Partnerschaftliche Brücken zwischen Zivilgesellschaften
Im Frühjahr plant der Verein erste Reisen in die Ukraine, um Kontakte zu vertiefen und gemeinsame Projekte anzustoßen. Die humanitäre Hilfe hat nach dem extrem schwierigen Winter mit häufigen Ausfällen der Strom-, Wärme- und Wasserversorgung einen hohen Stellenwert.
Gerhard Bley betont jedoch: „Für die Menschen in der Ukraine ist auch der Aufbau und die Pflege direkter, persönlicher Kontakte von großer Bedeutung.“ Der Verein möchte partnerschaftliche Beziehungen zwischen der Zivilgesellschaft in der Region Tschernihiw und Mecklenburg-Vorpommern entwickeln.
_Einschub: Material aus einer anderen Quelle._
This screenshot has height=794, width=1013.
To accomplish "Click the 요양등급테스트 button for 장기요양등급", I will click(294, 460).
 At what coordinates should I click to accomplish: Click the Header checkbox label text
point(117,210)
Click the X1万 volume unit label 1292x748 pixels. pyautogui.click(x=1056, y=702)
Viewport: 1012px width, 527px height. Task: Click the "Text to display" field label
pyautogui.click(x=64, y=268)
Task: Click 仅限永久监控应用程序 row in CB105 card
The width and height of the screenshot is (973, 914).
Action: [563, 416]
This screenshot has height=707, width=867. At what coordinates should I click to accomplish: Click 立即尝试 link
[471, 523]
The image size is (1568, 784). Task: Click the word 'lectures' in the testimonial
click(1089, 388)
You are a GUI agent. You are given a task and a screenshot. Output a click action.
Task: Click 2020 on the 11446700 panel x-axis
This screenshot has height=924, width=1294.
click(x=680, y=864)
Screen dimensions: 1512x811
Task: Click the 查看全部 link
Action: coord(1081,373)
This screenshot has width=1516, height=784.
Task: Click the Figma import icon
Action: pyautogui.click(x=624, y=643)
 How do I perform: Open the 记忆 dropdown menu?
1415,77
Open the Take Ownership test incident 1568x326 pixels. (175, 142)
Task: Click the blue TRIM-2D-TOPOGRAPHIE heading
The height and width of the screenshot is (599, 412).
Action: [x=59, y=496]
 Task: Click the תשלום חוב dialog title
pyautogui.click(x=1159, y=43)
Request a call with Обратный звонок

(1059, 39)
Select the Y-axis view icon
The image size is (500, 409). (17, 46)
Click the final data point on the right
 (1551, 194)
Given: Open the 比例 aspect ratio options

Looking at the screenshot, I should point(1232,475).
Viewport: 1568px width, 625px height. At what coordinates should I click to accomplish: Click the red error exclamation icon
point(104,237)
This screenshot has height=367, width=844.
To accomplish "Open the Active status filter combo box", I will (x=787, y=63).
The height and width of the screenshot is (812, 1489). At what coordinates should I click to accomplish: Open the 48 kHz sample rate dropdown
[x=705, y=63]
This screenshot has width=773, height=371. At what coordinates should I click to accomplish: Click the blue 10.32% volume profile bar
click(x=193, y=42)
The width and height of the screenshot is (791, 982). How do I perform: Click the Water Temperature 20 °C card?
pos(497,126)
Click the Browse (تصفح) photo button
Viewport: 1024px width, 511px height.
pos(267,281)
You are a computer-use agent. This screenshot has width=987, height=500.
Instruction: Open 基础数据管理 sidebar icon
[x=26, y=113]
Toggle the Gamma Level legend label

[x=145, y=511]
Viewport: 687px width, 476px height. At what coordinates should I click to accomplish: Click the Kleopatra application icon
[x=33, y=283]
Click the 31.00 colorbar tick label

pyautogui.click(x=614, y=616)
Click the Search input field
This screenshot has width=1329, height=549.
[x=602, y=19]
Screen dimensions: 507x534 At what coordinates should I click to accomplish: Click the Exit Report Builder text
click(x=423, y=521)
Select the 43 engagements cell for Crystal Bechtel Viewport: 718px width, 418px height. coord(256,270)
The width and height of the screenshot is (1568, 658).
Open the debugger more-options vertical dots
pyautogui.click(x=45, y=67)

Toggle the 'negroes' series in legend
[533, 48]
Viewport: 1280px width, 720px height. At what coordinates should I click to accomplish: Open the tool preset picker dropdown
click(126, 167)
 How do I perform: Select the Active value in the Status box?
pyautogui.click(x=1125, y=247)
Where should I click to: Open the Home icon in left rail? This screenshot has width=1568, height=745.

Bildungsarbeit und kultureller Austausch
Neben der humanitären Hilfe plant der Verein auch kulturelle und bildungspolitische Aktivitäten:
- Ukraine-Abende in Mecklenburg-Vorpommern
- Austausch über Geschichte und Kultur
- Gegenseitige Besuche und Ausstellungen
- Ferien-Auszeiten für ukrainische Kinder
„Wir in MV wissen erstaunlich wenig über dieses faszinierende Land mit seinen gastfreundlichen Menschen“, stellt Gerhard Bley fest. Der Verein möchte hier Aufklärungsarbeit leisten und gegen russische Propaganda wirken.
Der Verein freut sich über weitere Mitstreiter, die sich für den deutsch-ukrainischen Austausch engagieren möchten. Durch persönliches Engagement und direkte Kontakte wollen die Mitglieder zeigen, dass Solidarität in Kriegszeiten mehr bedeutet als nur finanzielle Unterstützung.